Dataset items
------------------------

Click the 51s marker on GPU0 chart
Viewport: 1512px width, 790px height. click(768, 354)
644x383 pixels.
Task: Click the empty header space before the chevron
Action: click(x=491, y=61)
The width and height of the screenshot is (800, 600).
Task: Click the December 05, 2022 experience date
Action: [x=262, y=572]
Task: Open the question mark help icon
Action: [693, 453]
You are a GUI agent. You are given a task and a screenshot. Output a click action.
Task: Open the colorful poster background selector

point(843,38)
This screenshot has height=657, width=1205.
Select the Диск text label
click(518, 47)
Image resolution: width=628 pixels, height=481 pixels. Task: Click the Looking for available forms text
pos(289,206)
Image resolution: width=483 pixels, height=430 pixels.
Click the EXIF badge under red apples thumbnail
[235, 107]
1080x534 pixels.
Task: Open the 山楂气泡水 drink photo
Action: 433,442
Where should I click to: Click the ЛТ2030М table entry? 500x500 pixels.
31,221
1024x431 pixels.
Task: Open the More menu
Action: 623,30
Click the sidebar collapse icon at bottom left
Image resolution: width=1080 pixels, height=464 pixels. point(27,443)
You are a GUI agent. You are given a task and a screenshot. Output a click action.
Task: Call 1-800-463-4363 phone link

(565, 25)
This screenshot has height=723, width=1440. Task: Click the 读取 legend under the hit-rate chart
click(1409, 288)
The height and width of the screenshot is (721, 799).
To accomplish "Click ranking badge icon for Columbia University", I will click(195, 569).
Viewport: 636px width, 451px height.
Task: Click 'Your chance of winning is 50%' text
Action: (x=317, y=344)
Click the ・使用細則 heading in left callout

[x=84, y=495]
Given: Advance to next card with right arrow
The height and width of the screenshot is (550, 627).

------------------------

Work request –
Transcribe only, please, the lines from the first line of the records through the line with "This screenshot has height=657, width=1205.". Both of those lines are included.

Exercise answer –
Click the 51s marker on GPU0 chart
Viewport: 1512px width, 790px height. click(768, 354)
644x383 pixels.
Task: Click the empty header space before the chevron
Action: click(x=491, y=61)
The width and height of the screenshot is (800, 600).
Task: Click the December 05, 2022 experience date
Action: [x=262, y=572]
Task: Open the question mark help icon
Action: [693, 453]
You are a GUI agent. You are given a task and a screenshot. Output a click action.
Task: Open the colorful poster background selector

point(843,38)
This screenshot has height=657, width=1205.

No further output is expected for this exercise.